Patient: “In this dream I was walking down a strange street. A sexy-looking woman standing behind a Dutch door beckoned to me. I hesitated for a second, then against my better judgment, I went into the house.”

Therapist: “Horrendous! [Pronounced heartily with a j: horrenjus!]” †

In the study of a spoken language event, a written transcription is, of course, wholly unacceptable.‡ All phonetics and vocal modifiers are omitted. Even a tap recording is inadequate since it does not transmit gestures. In my comment on this exchange, moreover, I will say nothing of such strictly linguistic analyses as might be made of phonemes, morphemes, and grammar. Nor shall I say anything about the “content” of the exchange — for example, the dream and its “meaning”—important though this may be in the patient’s dynamics. But if one does not consider the linguistics and content of the language event, what else remains to be said about it? What remains is nothing else but the particular structure of the symbolic behavior, of which the symbolic tetrad is the generic type (see Figure 2). The assumption that all that is going on is an interaction between organisms deprives the investigator of the means of taking account of the molar event of communication, leaving him only with the alternative of fitting as best he can the qualitative traits of interpersonal behavior into the Procrustean bed of a response psychology. But once the generic character of symbolic behavior is recognized, then the modes of intersubjectivity, “world,” “being-in-a-world,” and assertory identity are seen as particular expressions of the fundamental possibilities allowed by the structure of interpersonal process — just as drives, needs, reinforcement and extinction, stimulus, response, are the fundamental categories of organismic interaction.

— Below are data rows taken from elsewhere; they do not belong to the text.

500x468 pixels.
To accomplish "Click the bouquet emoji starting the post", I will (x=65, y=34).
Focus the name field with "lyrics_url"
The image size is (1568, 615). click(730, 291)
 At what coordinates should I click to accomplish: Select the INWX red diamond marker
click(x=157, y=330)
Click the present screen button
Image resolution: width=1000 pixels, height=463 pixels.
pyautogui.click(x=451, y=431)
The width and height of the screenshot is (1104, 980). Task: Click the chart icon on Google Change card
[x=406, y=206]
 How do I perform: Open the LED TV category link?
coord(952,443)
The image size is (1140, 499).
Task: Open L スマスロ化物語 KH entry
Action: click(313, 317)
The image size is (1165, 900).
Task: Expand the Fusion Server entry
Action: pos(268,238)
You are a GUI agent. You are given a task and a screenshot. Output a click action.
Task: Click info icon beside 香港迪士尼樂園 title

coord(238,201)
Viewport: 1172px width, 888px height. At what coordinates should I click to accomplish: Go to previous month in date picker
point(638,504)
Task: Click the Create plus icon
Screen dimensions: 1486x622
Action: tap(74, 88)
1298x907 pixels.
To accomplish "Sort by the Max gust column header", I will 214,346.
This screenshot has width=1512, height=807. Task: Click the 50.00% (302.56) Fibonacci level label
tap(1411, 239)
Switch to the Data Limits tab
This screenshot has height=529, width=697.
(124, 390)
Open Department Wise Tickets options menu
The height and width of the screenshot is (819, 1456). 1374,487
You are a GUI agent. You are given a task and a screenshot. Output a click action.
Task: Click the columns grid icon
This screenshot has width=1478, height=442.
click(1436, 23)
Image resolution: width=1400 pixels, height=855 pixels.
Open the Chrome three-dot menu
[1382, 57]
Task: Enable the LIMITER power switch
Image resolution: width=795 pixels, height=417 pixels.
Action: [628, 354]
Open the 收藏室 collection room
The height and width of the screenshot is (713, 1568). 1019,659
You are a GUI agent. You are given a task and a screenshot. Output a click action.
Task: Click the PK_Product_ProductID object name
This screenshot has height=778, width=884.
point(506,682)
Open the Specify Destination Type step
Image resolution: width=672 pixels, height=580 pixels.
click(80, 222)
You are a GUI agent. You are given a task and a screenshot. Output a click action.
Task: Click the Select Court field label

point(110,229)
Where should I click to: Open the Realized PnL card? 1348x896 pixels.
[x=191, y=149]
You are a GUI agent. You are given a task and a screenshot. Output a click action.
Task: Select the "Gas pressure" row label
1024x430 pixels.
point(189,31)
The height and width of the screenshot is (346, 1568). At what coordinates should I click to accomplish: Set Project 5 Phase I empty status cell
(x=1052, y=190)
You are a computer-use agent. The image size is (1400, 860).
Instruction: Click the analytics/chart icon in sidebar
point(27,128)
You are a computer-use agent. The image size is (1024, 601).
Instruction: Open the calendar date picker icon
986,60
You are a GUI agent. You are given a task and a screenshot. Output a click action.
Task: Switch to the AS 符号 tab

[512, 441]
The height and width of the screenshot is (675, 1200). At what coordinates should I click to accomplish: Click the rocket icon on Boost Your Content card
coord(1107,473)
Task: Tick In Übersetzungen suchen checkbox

The mode of assertory identity. It may very well be that some of the assertory behavior in this example is magical. The patient is an educated layman, the sort who takes pride in being well informed in scientific matters, especially psychiatry, and in his use of psychiatric jargon. He quite consciously uses “analyst” rather than “psychoanalyst.” One often notices in psychiatric interviews a kind of pseudo reversal of the roles of scientist and layman. The patient often uses such phrases as “Oedipus complex” (he would never say “inferiority complex,” since it passed long ago into everyday usage, passing, moreover, as a semantic husk of very questionable value), “sibling rivalry,” “aggressions,” and so forth, while the therapist is careful to steer clear of them, partly because he does not wish to use a technical phrase the patient would not understand, but perhaps even more because he is intuitively aware of the magic abuses to which expertise is peculiarly susceptible.* The patient in question may have, by reason of this very knowledgeability about psychiatry, fallen prey to a magic mode of identification. The clause Since you are an analyst very likely asserts a mystical transformation by which an ordinary human being is transfigured and informed by the resplendent scientific symbols “psychiatrist” and “psychoanalyst” and finally by the shorthand expression used among the elite, “analyst.”

The world of the therapist and his being-in-the-world. Insofar as he is a scientist, the therapist has assumed the posture of objectivity. As a consequence of what might be called the Thalesian revolution, men have learned, beginning at about the time of the Ionian philosophers and the Vedantists of the epic period,† to strike a theoretical posture toward the world which would enable them to discover the underlying principles and causes by which particular things and events can be understood. The scientist is not in his world in the same way, as, say, a member of a cosmological culture like the Bororo tribesmen, nor as a wanderer between cultures like Abraham, nor even as his fellow culture members, the businessman and the streetcar conductor. Insofar as he practices his science, he stands, in Buber’s phrase, “over against” his world as knower and manipulator of that which can be known and manipulated. The scientist may so be characterized without pejoration — indeed if he were in his world in any other way, he could hardly be a scientist. Yet as a psychiatrist, a “participant observer,” he must also re-enter the world in some mode or other as a person who is friendly and sympathetic, or anyhow appears so, to his patient.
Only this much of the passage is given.